Outro ponto importante é que enquanto faixas mais baixas de renda são deslocadas para periferias e áreas precarizadas, esses imóveis abandonados desperdiçam espaço em um solo urbano com oferta de infraestrutura e serviços públicos essenciais à moradia adequada, mantidos por impostos do contribuinte. 

Renato Abramowicz explica que, para além da exposição ao coronavírus, uma pessoa removida é vulnerabilizada de diversas maneiras. “A remoção é sempre uma violência. Envolve vários níveis, além da frequente violência policial. O processo de retirada das casas, da demolição dos imóveis e destruição de ítens pessoais é bastante traumático psicologicamente, porque tem todo um rompimento de vínculos, da ideia de casa, de redes que se estruturam, tudo isso contra a vontade das pessoas, tudo isso com crianças envolvidas.” 
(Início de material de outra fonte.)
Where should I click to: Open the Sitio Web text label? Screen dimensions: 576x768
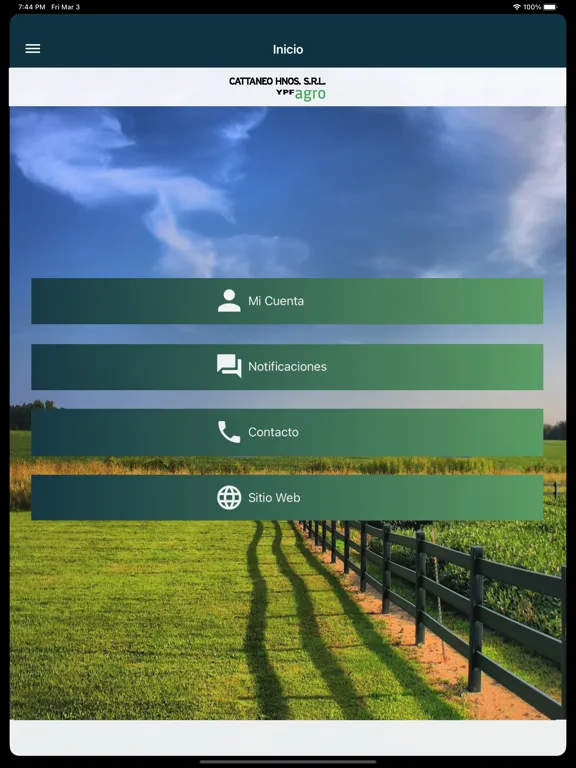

Ele também aponta a grande invisibilização das remoções e reintegrações de posse, e da carência de dados e informações oficiais. “O objetivo do Observatório de Remoções com o mapeamento trimestral é justamente monitorar e produzir informação onde não existe, identificar os impactos gerados pelas remoções e ameaças de remoção. Também está em curso uma mobilização nacional importante, a Campanha Despejo Zero, que reúne mais de 100 movimentos sociais e entidades da sociedade civil, pedindo o fim dos despejos e remoções nesse contexto do coronavírus.” 

No momento, existem pelo menos 20 projetos de lei tramitando no Congresso com proposta de suspender remoções durante a pandemia, como o PL 1975, apresentado em 16 de abril de 2020. A Organização das Nações Unidas apoiou o PL e se posicionou contra os despejos no Brasil.